O'Brien made her mark over the two weeks following the announcement of the Duke's death (which of course had made the upstairs and downstairs' tables). Thomas was given varying looks off everybody. Very few people knew what the Duke had done to Thomas, but all were expecting some kind of reaction that never came. O'Brien was the only one who tried to deliberately encourage a reaction from him, but she was soon shot down by Mrs Hughes. Even Anna and Mr Bates were defending him! That did not compare to the awkwardness upstairs when Lord Grantham took Thomas off to the side and asked him how he was feeling after the news, arousing nothing but suspicion from Rose (who of course knew nothing about it), and Thomas gave a response of 'fine' like he didn't even know what Lord Grantham was talking about, all the moment needed was a vain toss of the head and a toothy dismissive smile, which the under butler would have given did he not suffer from a nervous twitch in his mouth which prevented him grinning properly and the weight of his guilt and worries keeping his head indefinitely un-tossed.

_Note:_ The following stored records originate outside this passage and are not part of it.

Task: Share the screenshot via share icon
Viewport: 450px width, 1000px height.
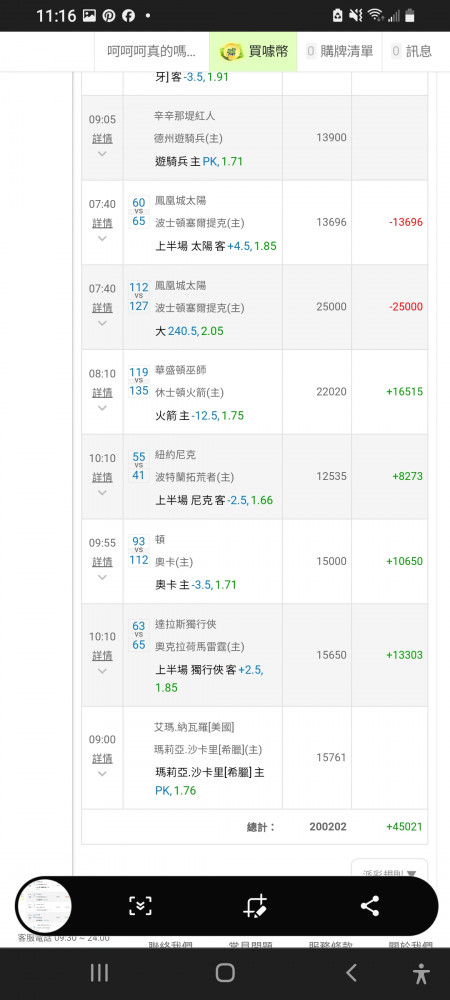Action: (x=370, y=906)
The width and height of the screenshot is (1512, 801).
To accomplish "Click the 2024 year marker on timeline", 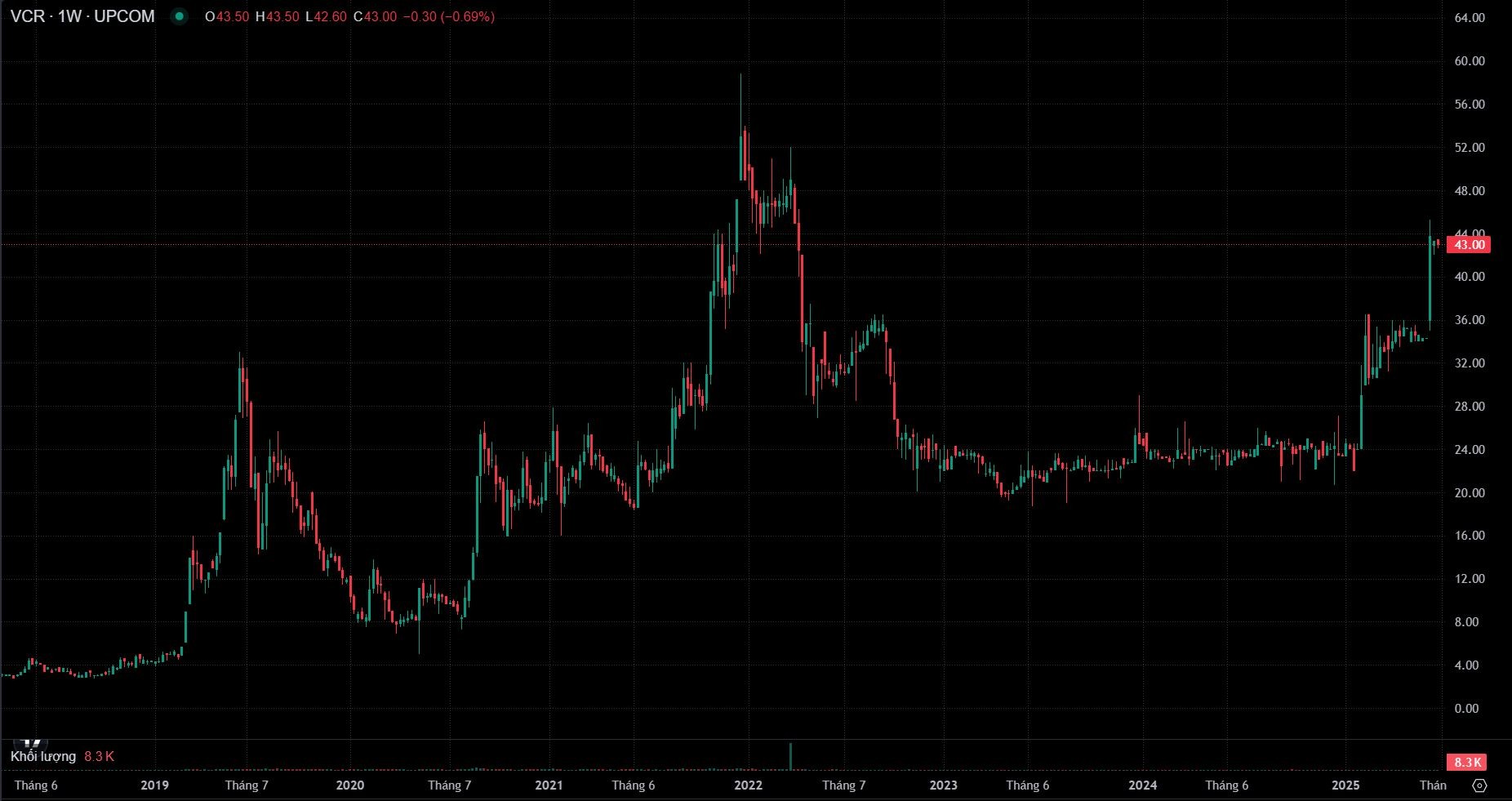I will click(x=1142, y=785).
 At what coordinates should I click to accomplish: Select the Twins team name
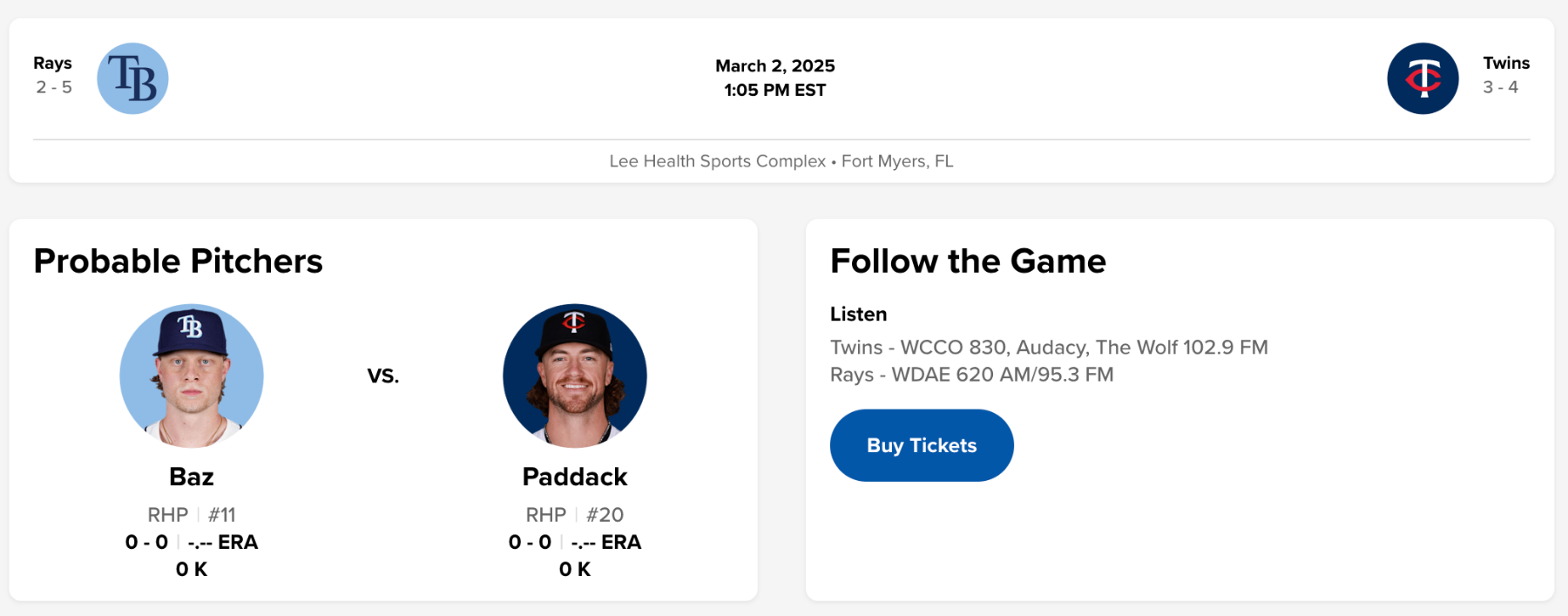coord(1506,63)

He wore the pocket watch Jimmy bought him when he could, his thumb would circle the gleaming surface, leaving his fingerprints then rubbing them off in the same motion. It turned the circle like the images in his mind; relief at the Duke's death, his guilt of Jimmy, his anger at himself, his loneliness with Alex gone, and he and Victoria secluding themselves in their own misery. He needed to talk about it, he was tired of pitying himself, but to find the words, the feelings he was at the mercy of, was the most difficult of all, as was put to the test when he went walking with Victoria that evening through the hardening snow, the last they should expect from this winter.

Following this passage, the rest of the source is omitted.